Reputation: 7576
I'm trying to load some data from an Amazon S3 bucket by:
SparkConf sparkConf = new SparkConf().setAppName("Importer");
JavaSparkContext ctx = new JavaSparkContext(sparkConf);
HiveContext sqlContext = new HiveContext(ctx.sc());
DataFrame magento = sqlContext.read().json("https://s3.eu-central-1.amazonaws.com/*/*.json");
This last line however throws an error:
Exception in thread "main" java.io.IOException: No FileSystem for scheme: https
The same line has been working in another project, what am I missing? I'm running Spark on a Hortonworks CentOS VM.
Upvotes: 9
Views: 7844
Reputation: 1596
By default Spark supports HDFS, S3 and local. S3 can be accessed by s3a:// or s3n:// protocols (difference between s3a, s3n and s3 protocols)

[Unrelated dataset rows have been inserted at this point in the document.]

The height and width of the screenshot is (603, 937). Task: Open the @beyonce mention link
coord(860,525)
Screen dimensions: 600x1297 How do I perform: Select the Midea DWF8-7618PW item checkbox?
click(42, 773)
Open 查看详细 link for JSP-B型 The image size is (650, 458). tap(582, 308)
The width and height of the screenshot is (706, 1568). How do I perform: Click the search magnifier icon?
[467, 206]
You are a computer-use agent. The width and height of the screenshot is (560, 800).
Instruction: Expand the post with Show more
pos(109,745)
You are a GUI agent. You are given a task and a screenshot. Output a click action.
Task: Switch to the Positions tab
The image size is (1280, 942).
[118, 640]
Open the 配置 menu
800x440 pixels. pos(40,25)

So to access a file the best is to use the following:
s3a://bucket-name/key
Depending on your spark version and included libraries you may need to add external jars:
Spark read file from S3 using sc.textFile ("s3n://...)
(Are you sure that you were using s3 with https protocol in previous projects? Maybe you had custom code or jars included to support https protocol?)
Upvotes: 1